Quand vous faites entériner par le droit une baisse de l'indemnité de chômage partiel, après avoir assuré que ce ne serait pas le cas et après avoir fait de grands discours sur l'État providence, ils savent que vous les trahissez. Quand vous promettez des plans de soutien aux collectivités territoriales ou à certains secteurs spécifiques, qui se révèlent dotés d'insuffisamment de crédits, voire de pas de crédits du tout comme c'est le cas pour les départements, ils savent que vous les trahissez. Quand vous annoncez en pleine crise alimentaire, solennellement et précisément, que les Français pourront payer jusqu'à 95 euros de courses en titres-restaurants dans les supermarchés sans publier le décret qui le rendrait possible, ils savent que vous les trahissez. Ils le savent d'autant plus qu'après des années de beaux discours ceux qui étaient dans la misère le sont toujours et que de nombreux autres les rejoignent tous les jours.
À régime censitaire, fiscalité censitaire également, qui privilégie les plus riches au détriment de ceux qui produisent les richesses, plus particulièrement des plus pauvres. Non contents d'imposer une fiscalité injuste, vous diminuez la dépense publique et réduisez le nombre des mécanismes de solidarité, les recettes de l'État étant grevées par les cadeaux que vous faites aux plus riches, tout cela au nom d'un ruissellement, qui en réalité ne fait ruisseler l'argent qu'au bénéfice des mêmes. Pour la troisième fois, vous refusez de taxer la détention de capitaux, même à titre provisoire. À cet égard l'exercice de marketing politique qui a fait suite à la convention citoyenne sur le climat a laissé échapper un moment de vérité, quand Emmanuel Macron a dit que la seule mesure qu'il ne retiendrait pas parmi toutes celles proposées à l'issue de la convention est la proposition de taxer les dividendes à hauteur de 4 %. Voilà pourquoi nous vous soumettrons sous forme de nombreux amendements les mesures proposées par l'association ATTAC en la matière.
Le même écart sépare le « allons-y » proféré ce matin par Emmanuel Macron à propos des mesures proposées par les citoyens tirés au sort pour participer à la convention citoyenne et ses actes effectifs, c'est-à-dire le refus de mobiliser le capital pour assurer la transition écologique ou le refus de conditionner au moindre critère social ou écologique ses centaines de milliards de cadeaux aux entreprises.
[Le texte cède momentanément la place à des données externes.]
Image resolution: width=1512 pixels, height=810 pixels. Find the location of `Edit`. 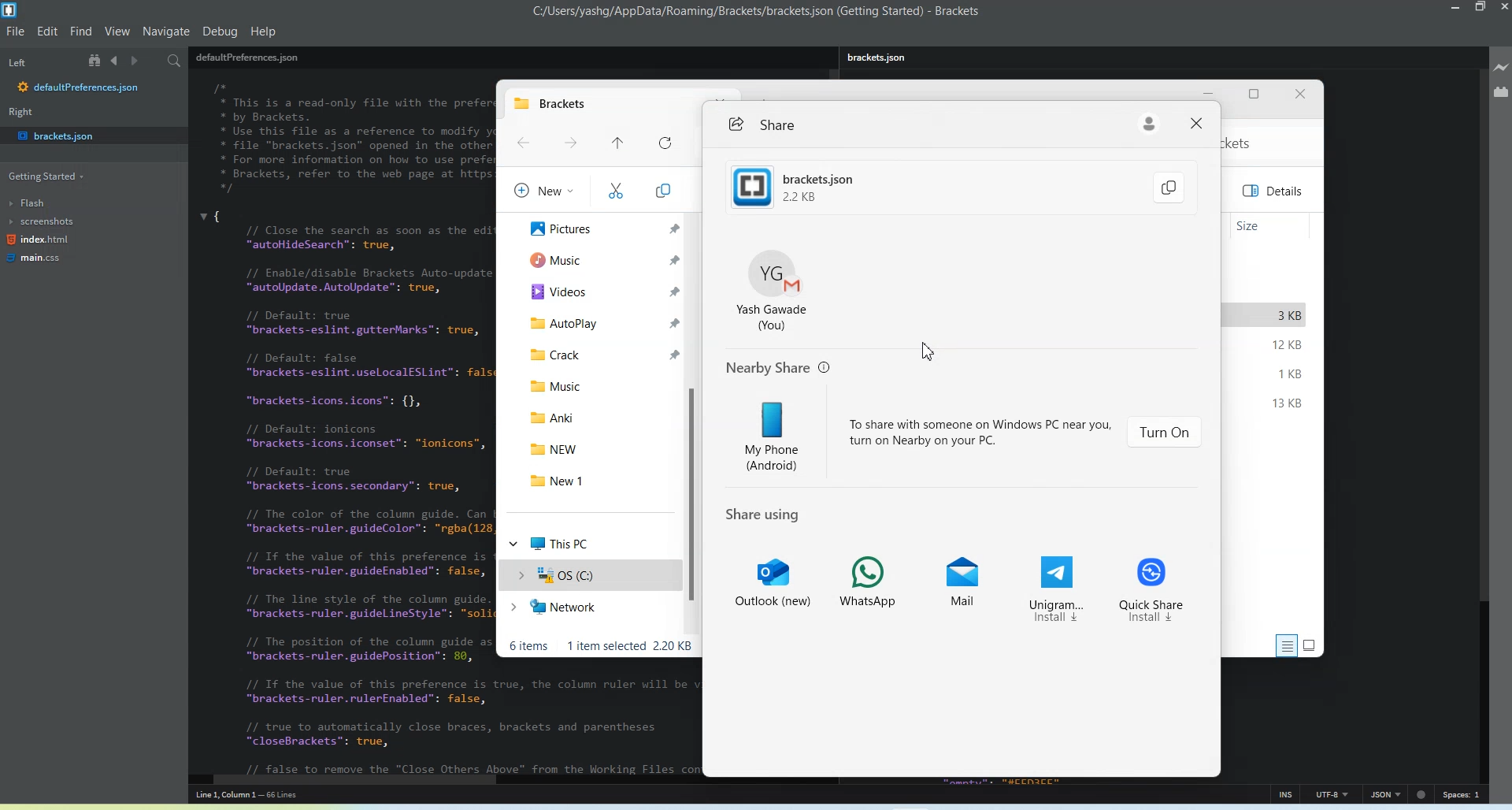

Elles n'auront même pas l'obligation de maintenir l'emploi et la production en France – alors qu'Emmanuel Macron vantait encore il y a peu les circuits courts et la nécessité de relocaliser – , ni de ne pas profiter du covid pour engager des plans de restructuration prévus de longue dette, comme Nokia s'apprête à le faire pour des licenciements et des suppressions d'emploi prévus depuis 2018.
Il n'y a dans ce PLFR aucune trace d'État-stratège et pas plus de planification écologique qu'il n'y a eu de planification sanitaire. Au fond votre PLFR ne fait que garantir à la finance qu'elle survivra à la crise. De ce point de vue, c'est un retour vers le passé.